May Calls for Unity in 2017 as Divided U.K. Prepares for Brexit

  • Premier Says ‘opportunities are greater than ever’ in new year
  • Britain plans to trigger EU divorce talks by end of March

Simon French: Brexit a Long, Slow Drag on U.K.

Prime Minister Theresa May said opportunities for the U.K. are “greater than ever” and called for the country to unite in 2017 as she prepares to formally trigger two years of talks to withdraw Britain from the European Union.

In a New Year’s message, the premier said she’ll bear in mind the interests of both the 52 percent of voters who backed Brexit and the 48 percent who opposed it when she negotiates a deal with her 27 EU counterparts. May quoted murdered opposition Labour Party lawmaker Jo Cox, who said: “We are far more united and have far more in common than that which divides us.”

“We all want to see a Britain that is stronger than it is today; we all want a country that is fairer so that everyone has the chance to succeed. We all want a nation that is safe and secure for our children and grandchildren,” May said in the video message. “When I sit around the negotiating table in Europe this year, it will be with that in mind -- the knowledge that I am there to get the right deal, not just for those who voted to leave, but for every single person in this country.”

May aims to invoke Article 50 of the EU’s Lisbon Treaty, the formal trigger for two years of divorce proceedings, by the end of March. Polls show few Britons have changed their minds on Brexit since the June referendum, and the prime minister is under pressure from “Leave” campaigners who want a clean break with the EU and “Remain” supporters who want to retain close ties with the bloc.

May said she’ll aim to remove barriers to aspiration and secure a “better deal” for working people. At the same time, she said the country’s “shared interests and ambitions can bring us together.”

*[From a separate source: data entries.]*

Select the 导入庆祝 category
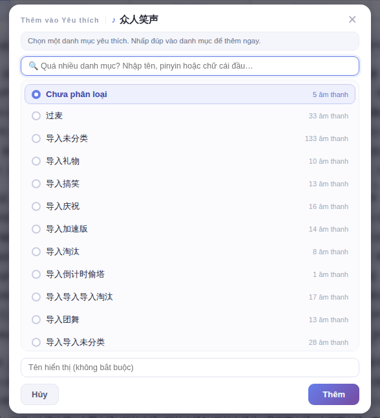The height and width of the screenshot is (418, 380). coord(36,206)
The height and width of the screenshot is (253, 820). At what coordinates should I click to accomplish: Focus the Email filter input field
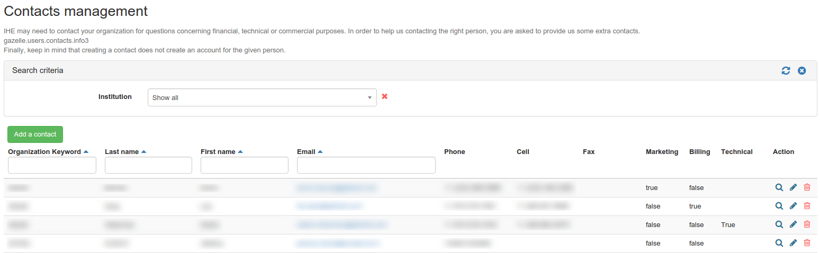click(366, 165)
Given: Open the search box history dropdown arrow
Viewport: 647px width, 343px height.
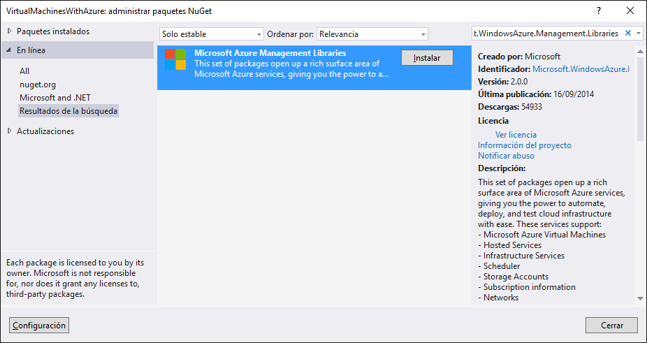Looking at the screenshot, I should [x=639, y=34].
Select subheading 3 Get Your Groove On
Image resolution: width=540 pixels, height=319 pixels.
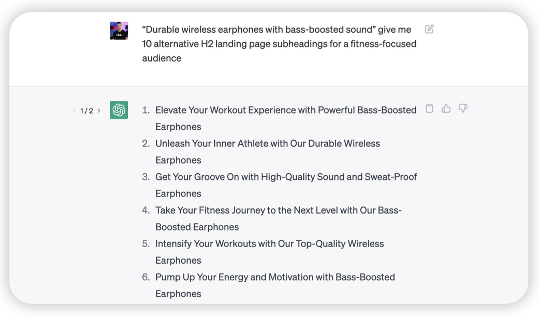[x=286, y=185]
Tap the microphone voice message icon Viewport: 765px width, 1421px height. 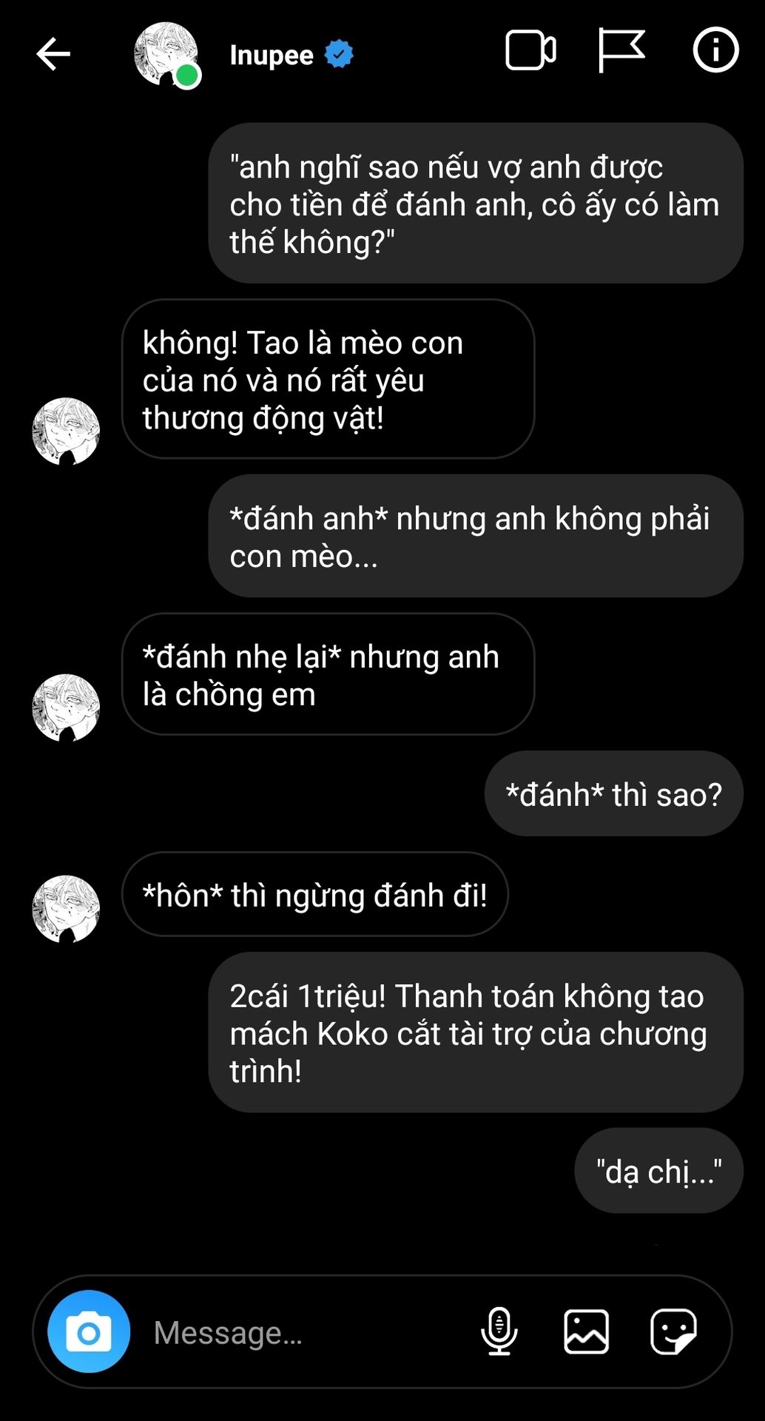coord(499,1331)
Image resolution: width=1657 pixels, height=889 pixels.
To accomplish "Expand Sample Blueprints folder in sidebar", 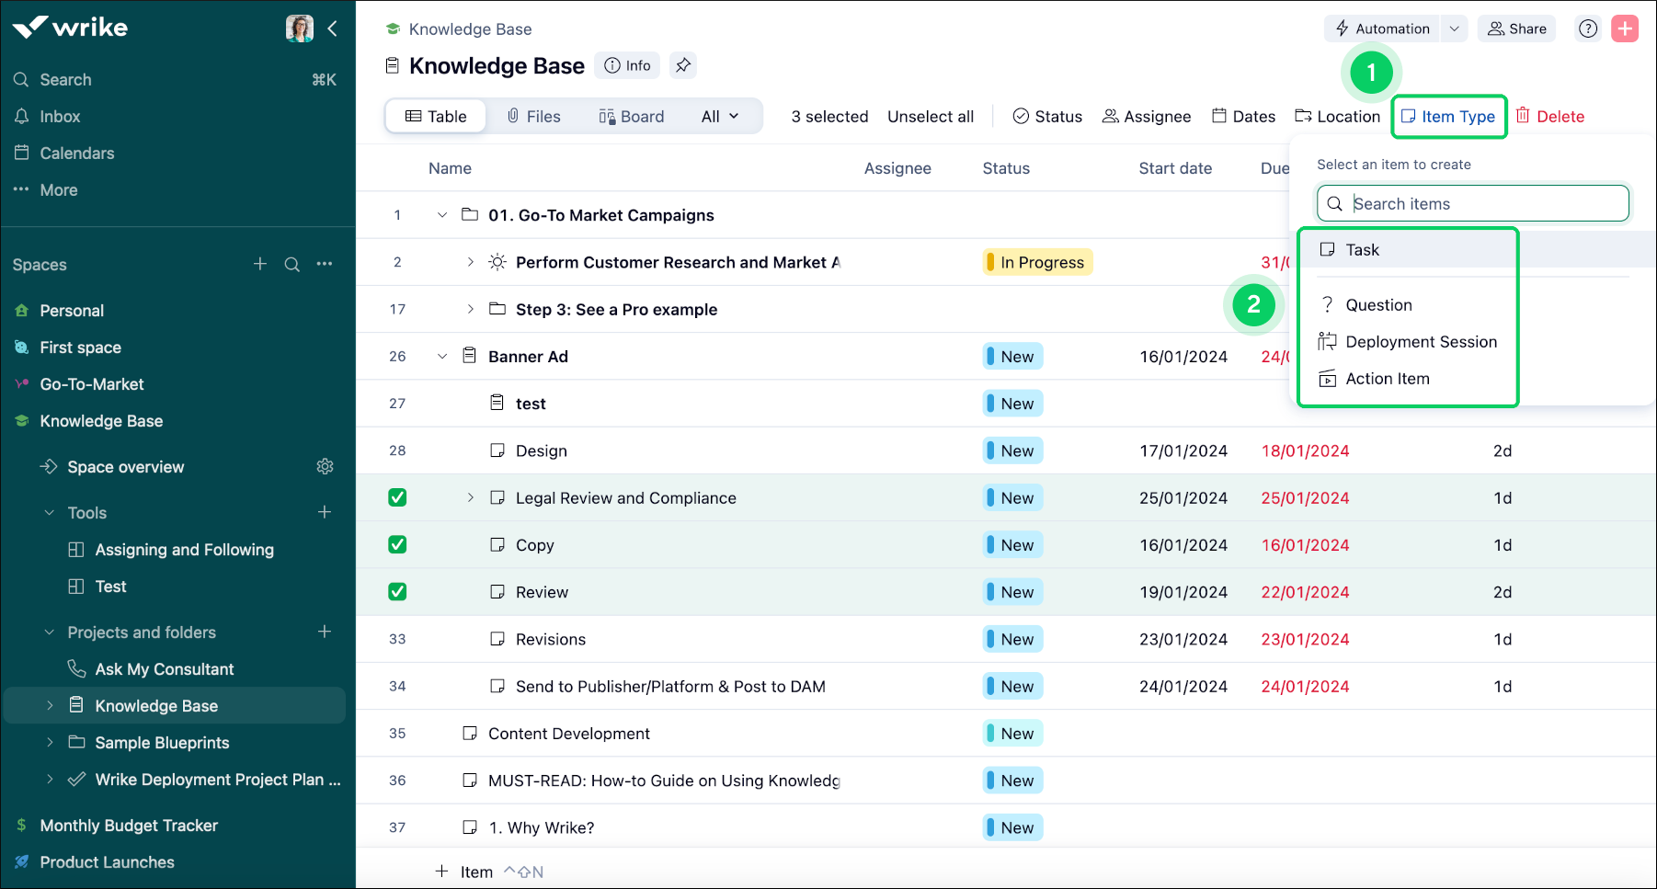I will (x=50, y=743).
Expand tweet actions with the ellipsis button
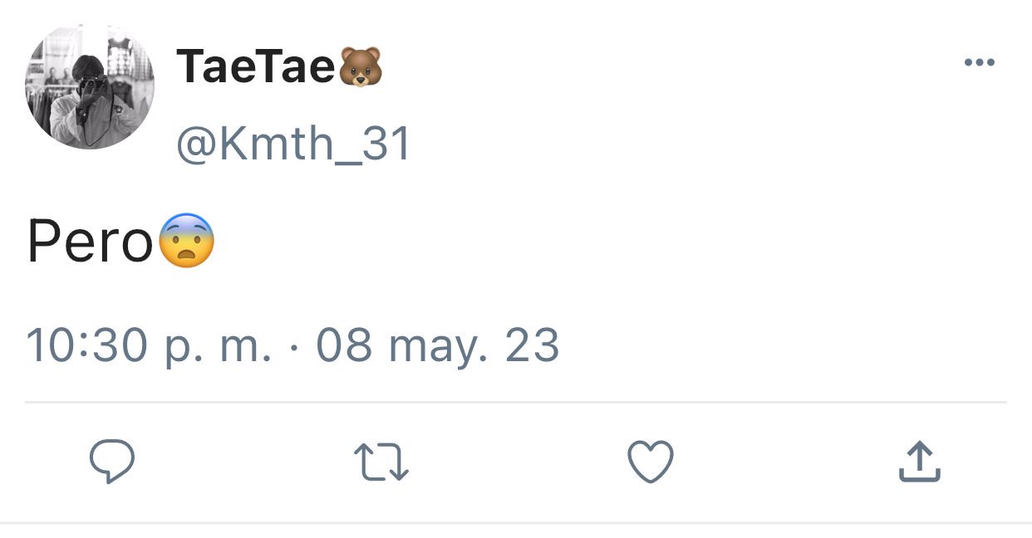Viewport: 1032px width, 538px height. (x=980, y=62)
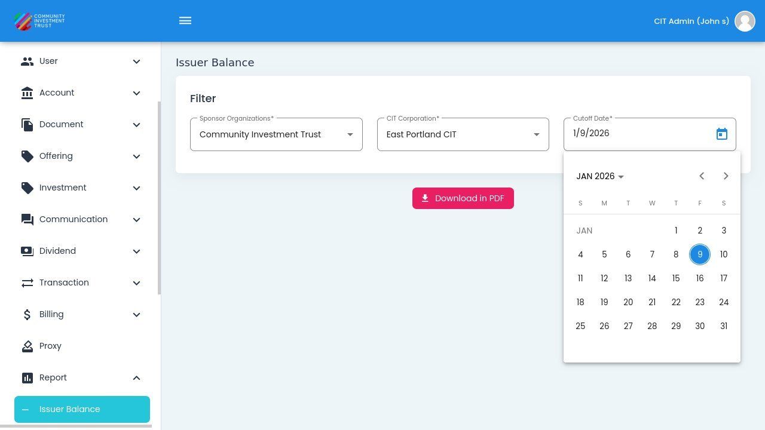The image size is (765, 430).
Task: Click the Download in PDF button
Action: [x=463, y=198]
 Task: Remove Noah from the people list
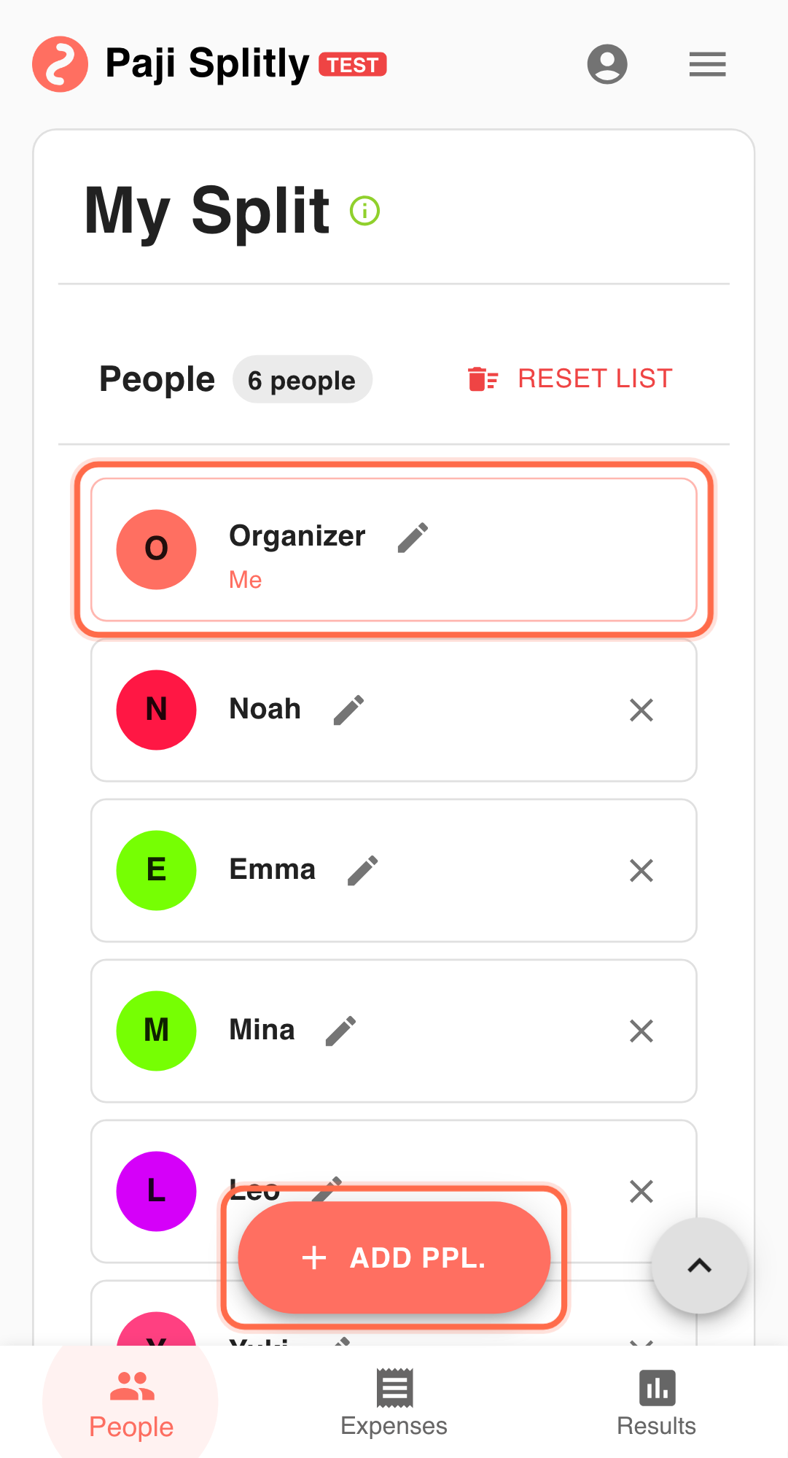pyautogui.click(x=641, y=710)
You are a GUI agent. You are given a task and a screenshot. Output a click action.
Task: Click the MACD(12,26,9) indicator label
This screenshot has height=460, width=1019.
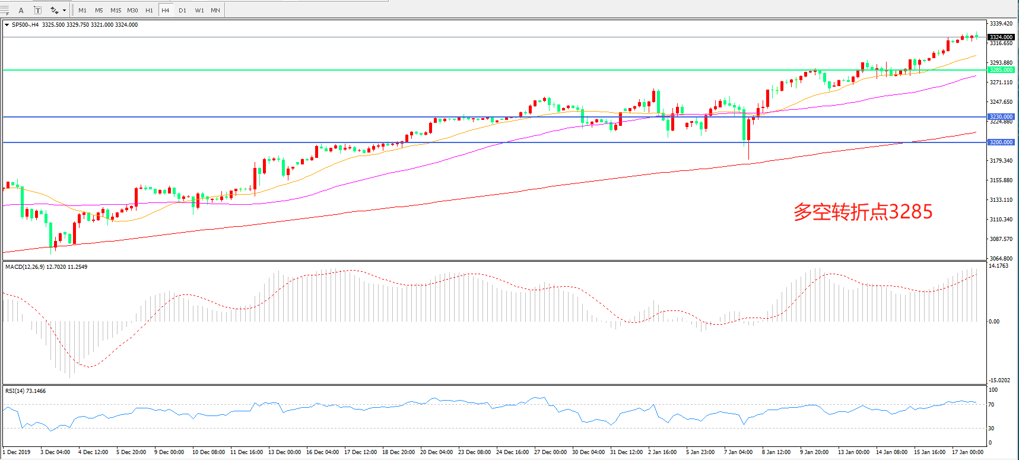(x=46, y=267)
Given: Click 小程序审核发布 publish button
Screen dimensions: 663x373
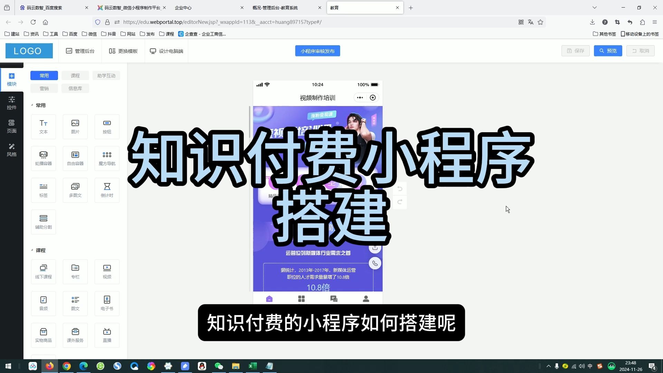Looking at the screenshot, I should 317,50.

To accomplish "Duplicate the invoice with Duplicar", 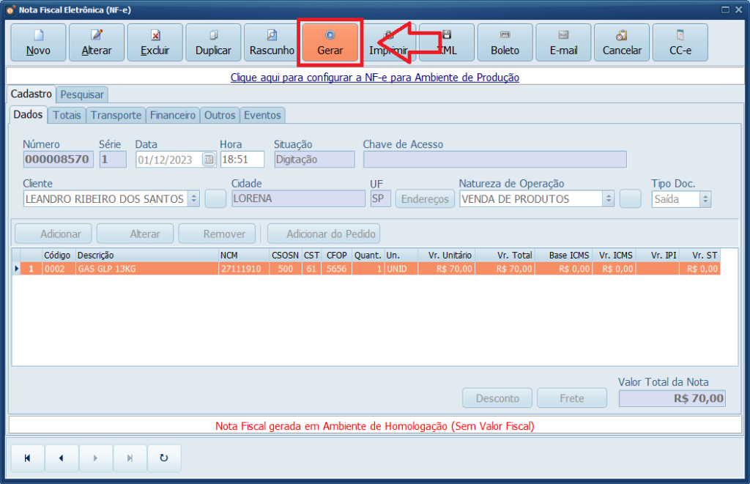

“The referendum laid bare some further divisions in our country -- between those who are prospering, and those who are not; those who can easily buy their own home, send their children to a great school, find a secure job, and those who cannot; in short, those for whom our country works well, and those for whom it does not,” May said. “This is the year we need to pull down these barriers that hold people back, securing a better deal at home for ordinary, working people.”